Tuesday, October 25, 2011

(LCR) Just a Theory?

From Monday's NY Times:
To the Editor:
Your article concludes that global warming agnosticism is mostly an American thing. I disagree. Around the world, the opinion that global warming is a clear and present danger is much diminished. There is a realization that the case for global warming was uncertain at best, and certainly greatly exaggerated.
Global warming remains a hypothesis. At least in this one instance, the United States showed itself more prudent, and rightly more skeptical, than many. Politics has always been the plague of science.
Claude Roessiger
Wolfeboro, NH

I'm a little confused by the last sentence, but if the author intends an argument and not just a series of loosely connected assertions, I'm curious whether he commits one or more fallacies.

(LE) Mill on Slavery

Jamie sent along this link to the famous Mill-Carlyle debate on slavery:

http://www.newschool.edu/nssr/het/texts/carlyle/millnegro.htm

Blogging and Collective Responsibility

Blog participation, especially in Logic and Critical Reasoning, has been fairly anemic this semester. Leaving aside the academic consequences of not fulfilling the assignment, I want to make a case for a special sort of collective responsibility in activities of this sort.
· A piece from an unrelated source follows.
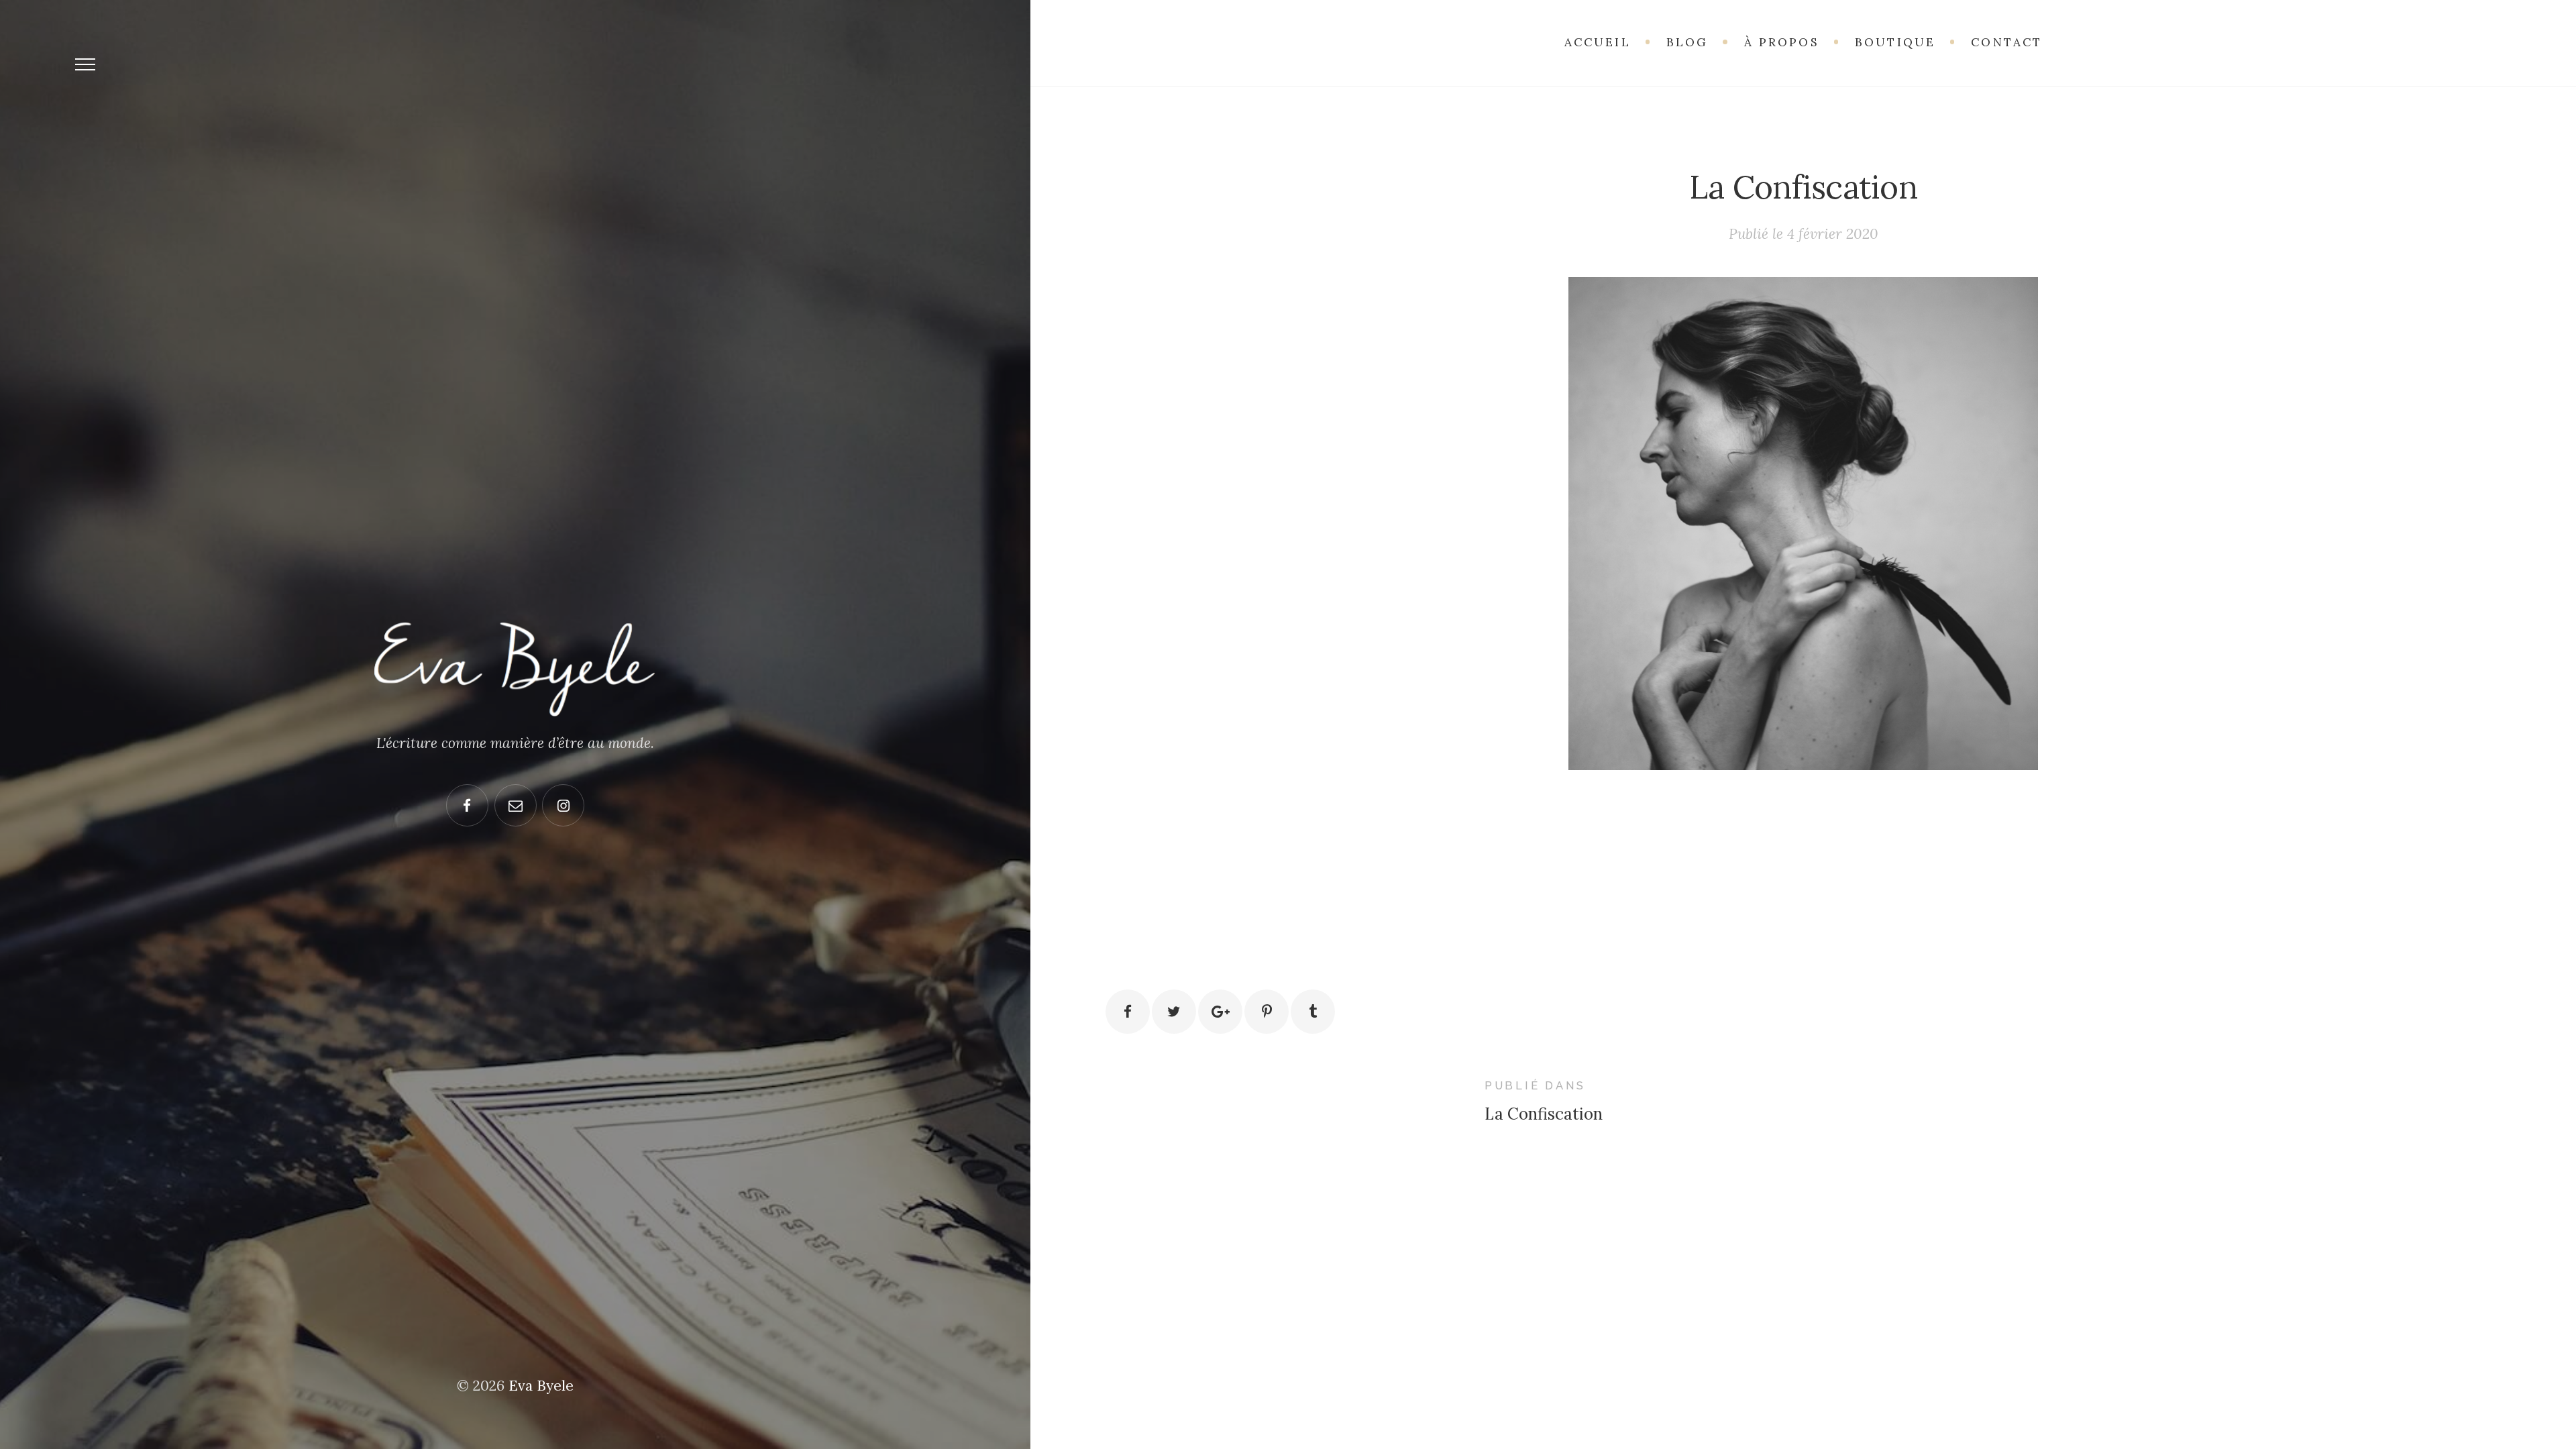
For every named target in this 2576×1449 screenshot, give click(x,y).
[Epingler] (1266, 1011)
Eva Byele (541, 1386)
Of course, each student may choose not to participate, or to do so minimally and sporadically, and the consequences of that choice devolve to that student. Notice, however, that in this setting, where each student must both post and comment on others' posts, making such a choice directly affects the environment in which everyone else acts. Less activity creates, in the aggregate, a target-poor space for comment and discussion, which makes it less engaging for everyone, driving participation still lower. Below a certain threshold of activity (and I'm afraid we may be just on the cusp of that threshold) the interaction can't sustain itself, and everyone's learning suffers.

What do you all think?

Tuesday, October 18, 2011

(LE) Strange Fruit

Here's link to a U-Tube video of Billie Holiday singing "Strange Fruit," which she first performed in 1939. If I can figure it out, I'll put the clip itself up.
http://www.blogger.com/img/blank.gif
http://www.youtube.com/watch?v=h4ZyuULy9zs

(LE) Another Thought about Racism

It's quite true that etymology is not destiny, but the era in which we coin a word for something is one measure of the point at which it becomes possible to focus on it, and address it politically. Unlike an armchair moralist, a political actor like Lincoln must be centrally concerned with the issues he can see a way to affect in his own circumstances. If he speaks of slavery (but not racism) as a great evil, while at the same time personally steering clear of most of the standard antipathy toward blacks in his violently racist society, are we really interpreting charitably to assume he would not have been anti-racist had he lived today?

(LE) Unjust,, AND Bad Policy

One hint that Lincoln may have had a nuanced sense of moral-theoretical issues -- and that he grasped a plurality of moral principles -- is this line in his joint protest with Dan Stone of the legislature's condemnation of abolitionism in 1837:

"...that the institution of slavery is founded on both injustice and bad policy..."

Here Lincoln alleges that justice, a deontological notion owing as much to Aristotle as to Kant, aligns (as it may not always do) with the pragmatic, Millian consequences of policy.

Monday, October 10, 2011

(LCR) How to Spell 'Argument'

By this point in a logic course, it would perhaps be judicious for students to notice the more conventional spelling of the word 'argument.' The 'e' in 'argue' drops out when you form the compound noun.

(LE) Paper Topics

I trust you will each communicate with me very shortly concerning your proposed topics for the mid-term essay.

Wednesday, October 5, 2011

(LE) Some Brief Thoughts on Moral Theory

Aristotle is surely correct that individual habituation and character are crucial to happiness and worthiness to be happy, but (as Aristotle himself says in book five, discussing justice) this can hardly be the whole story – one can for example be kind and gentle with friends and family and still be a moral monster -- take Hitler, for example.

Kant is of course right that a theory of morality must posit both the freedom of moral agents and their inherent dignity. Normative ethics itself is a non-starter unless we grant this. His apriorism, however, and austere insistence on purity of intention for an act to count as moral, present some serious difficulties in applying the Categorical Imperative as such to messy, real-world moral challenges.

We must grant Mill’s insistence that consequences matter morally, and this serves as a corrective to Kant. But to present utility as what makes actions moral is reductive and circular.

So an adequate moral theory and practice must attend, at the least, to all three: character, dignity, and results.

Monday, October 3, 2011

(LE) What Was the Civil War About?

There is a first-rate short article in the current (October 10th) Nation magazine by the eminent historian Eric Foner, explaining how the civil war has been remembered by historians and citizens in the intervening century and a half. It seems not to be open source on the web, but you can always go read it in the (gasp!) library.

Sunday, October 2, 2011

(LE) Blogging Protocol

Please turn off the "word verification" feature on your blogs, so that the rest of us may post comments less inconveniently. At some point we may need to turn them back on if there is a rash of spam, but it's not normally a problem.